It’s been almost four and a half years since the Government launched the Bike to Work scheme, a tax-incentive initiative designed to get Irish commuters cycling rather than driving. That same year, 2009, Dublin Bikes were launched, allowing Dublin-based cyclists to pick up and put down a commuting bicycle at various points around the city, for €10 a year.
These are attempts at cultural change, to get us to embrace cycling as a way of life. But some have embraced it more than others. Seventy-three per cent of commuting cyclists in the country are male, while just 27 per cent are female.
Clare Flynn, digital marketing and communities manager of dublintown.ie, works in Dublin’s city centre and lives in Rathgar. She has been cycling to work, on and off, for four or five years. She thinks women are put off cycling by two factors: clothing and safety. “It’s easier for guys to cycle in their suits,” she says. “And maybe women are more aware that it can be dangerous to cycle in traffic.”

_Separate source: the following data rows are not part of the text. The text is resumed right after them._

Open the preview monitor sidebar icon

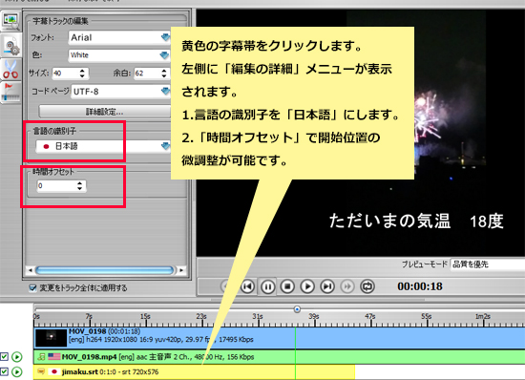pyautogui.click(x=11, y=21)
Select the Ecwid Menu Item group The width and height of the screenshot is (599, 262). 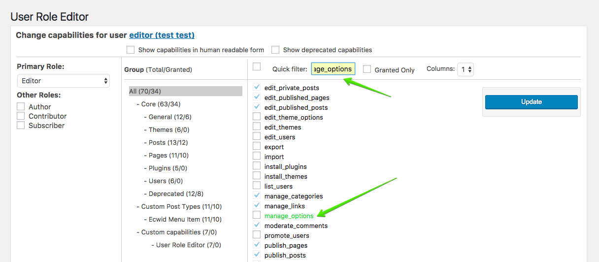click(x=182, y=219)
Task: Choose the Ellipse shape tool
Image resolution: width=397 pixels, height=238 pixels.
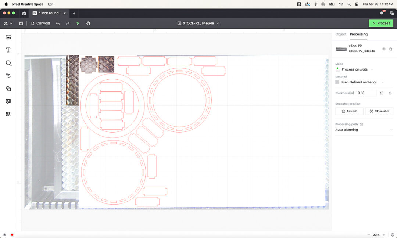Action: coord(8,63)
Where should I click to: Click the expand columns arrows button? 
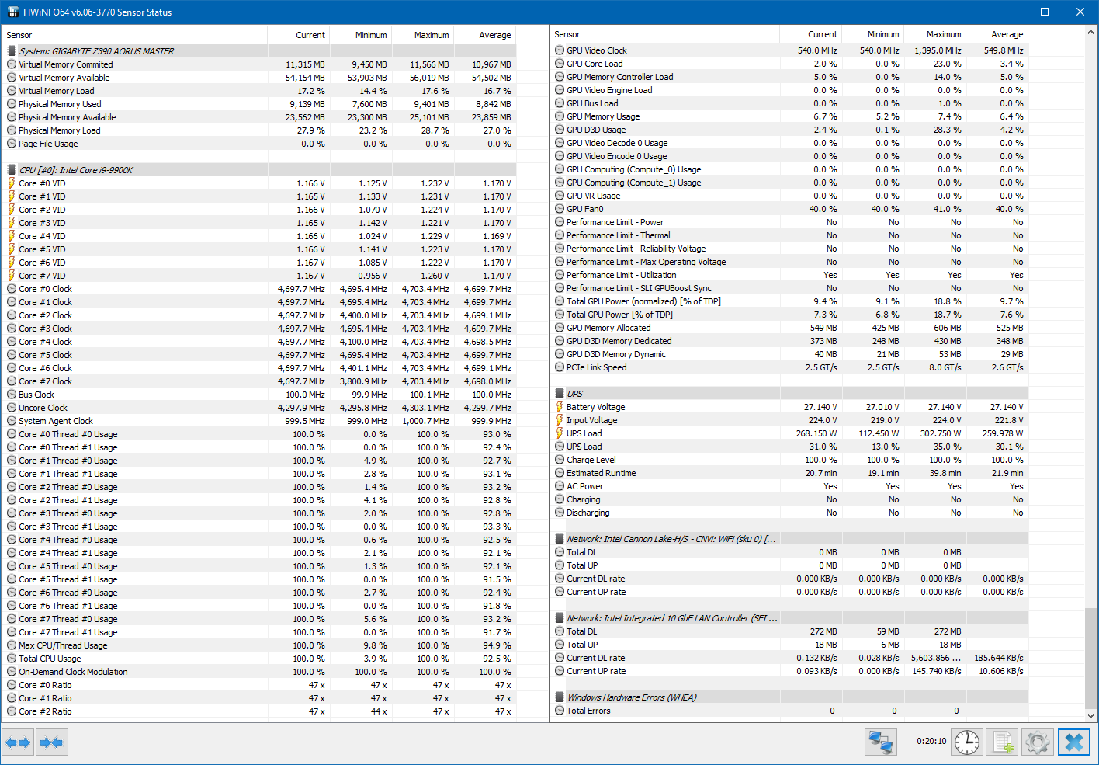pyautogui.click(x=18, y=742)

For Dr Mike McKillen, chairman of cyclist.ie, the national network for cycling campaigns, safety concerns rank high on the list of reasons women are less likely to cycle than men.
Jane Hackett, manager of Green-Schools Travel, has been cycling for about six years and goes to work by bike, she says, on most days. “I’d say it’s more about a perception of safety,” she says. “Sometimes cycling is seen as a little bit scary.”
For women, the usual hazards can be compounded by clothing factors; a stiletto heel caught in a pedal, for example, is not something from which one recovers quickly. “I wear heels cycling,” says Hackett. “I’d have no problem. And I have waterproofs, so cycling doesn’t really affect what I wear.”
For Clare Flynn, who cycles to work wearing her office clothes, the weather often puts a dampener on her plans. “If I wake up and it’s drizzling, fine – but if it’s lashing I’d get the bus. I don’t want to be sitting for the whole day in damp clothes. I have waterproofs, in case of an emergency, but they can really crumple your clothes.”
Waterproofs can leave a person feeling hot and sweaty. And although some offices have showers, this may be an easier proposition for men than for women. Guys need only shower and go; for many women, it can be a more involved process.
Flynn also acknowledges that, although it’s not something she thinks about too often, there is a trial-and-error aspect to dressing for the bike. “Mine is a man’s bike and it’s quite big, which probably doesn’t help – but I got dressed last week in quite a tight dress and found I couldn’t get on to my bike at all. It wasn’t ideal.”
McKillen suggests that “helmet hair” may also discourage women from cycling to work, or to any occasion where they want to look presentable.
Clare Flynn always wears a helmet, and says she doesn't worry about helmet hair. "My hair is quite straight, so it doesn't make a difference. But I do get a nice indent on my forehead."
Can't bike, won't bike
Ruth Kavanagh is PR and marketing assistant at Image magazine and has never cycled – nor does she have any plans to. "I live in Dundrum and work in Dún Laoghaire and I'd be absolutely terrified cycling with the traffic and the buses. I got a Dublin Bike once in town, and I was on for about five minutes before I found the nearest place and jumped off. I'm just terrified of traffic."
Kavanagh is not alone. A 2004 Melbourne-based study found that women preferred to use bicycle facilities with some form of separation from motorised traffic – in other words, women would be more likely to cycle if it could be guaranteed that they wouldn’t come into contact with cars, buses and trucks.
“I was in Copenhagen a few years ago and there were cycle lanes that were curbed off from the traffic. It was just such a nice place to cycle around,” says Flynn. “People don’t realise that cycling is one of the best ways to see a city.”